There's also the niggling problem of deadweight loss - people who were willing to hire at or work at a price below the minimum wage are no longer legally allowed to do so. With that range of transactions outlawed, a good majority of them will not occur, and thus a slice of productive economic activity is prevented from ever occurring.
[shakes head in quiet admiration]
Let's say I have a budget of $20 dollars for my business. My business cost before payroll is $10. So the rest of my budget goes to payroll. I have 9 employees, and I give each $1 to work for me. I have $1 extra, so my business is doing well. I can invest that $1 to either give myself or to expand my business.
Some politicians decide that the $1 I give is not enough, so they raise the minimum wage. Now, suddenly, instead of giving them $1, I have to give them $1.25. That's quite a boost. Now I instead of having to pay out $9, I have to pay out $11.25. Uh oh. I only had $10 to spend. I had $1 extra, but now I'm $1.25 in the hole. Well, I have two options. I can lay off 1 employee and break even, or I can lay off 2 to still make a little extra. However, there is more work to do, and I have to make it up somewhere. My other option is to raise my prices. But if my competitors DON'T raise their prices as well, my business would suffer and more employees would have to be laid off. I would probably go out of business.
So, there are 1-2 employees now out of work. Since most other businesses have the same problem as I do, they lay off employees as well, and it is harder to hire more help. They stay unemployed. Now, if we all raise our prices, our employees find their expenses now higher. Therefore, that extra money did not really help them out any because now they are paying more for everything to offset the price.

Recorded information

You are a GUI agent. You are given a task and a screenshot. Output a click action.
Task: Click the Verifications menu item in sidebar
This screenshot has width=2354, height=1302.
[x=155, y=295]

Tasks to perform
1 > Reproduce the minimum wage text from "So, there are" up to and including "offset the price.".
2 > In the minimum wage text, list the options the business owner names for dealing with the higher payroll after the wage increase.
3 > In the minimum wage text, how much must the owner pay each employee after politicians raise the minimum wage?
The listing has nothing to do with the minimum wage text.

Written answers
1 >
So, there are 1-2 employees now out of work. Since most other businesses have the same problem as I do, they lay off employees as well, and it is harder to hire more help. They stay unemployed. Now, if we all raise our prices, our employees find their expenses now higher. Therefore, that extra money did not really help them out any because now they are paying more for everything to offset the price.

2 >
- Lay off 1 employee and break even
- Lay off 2 employees to still make a little extra
- Raise prices

3 > $1.25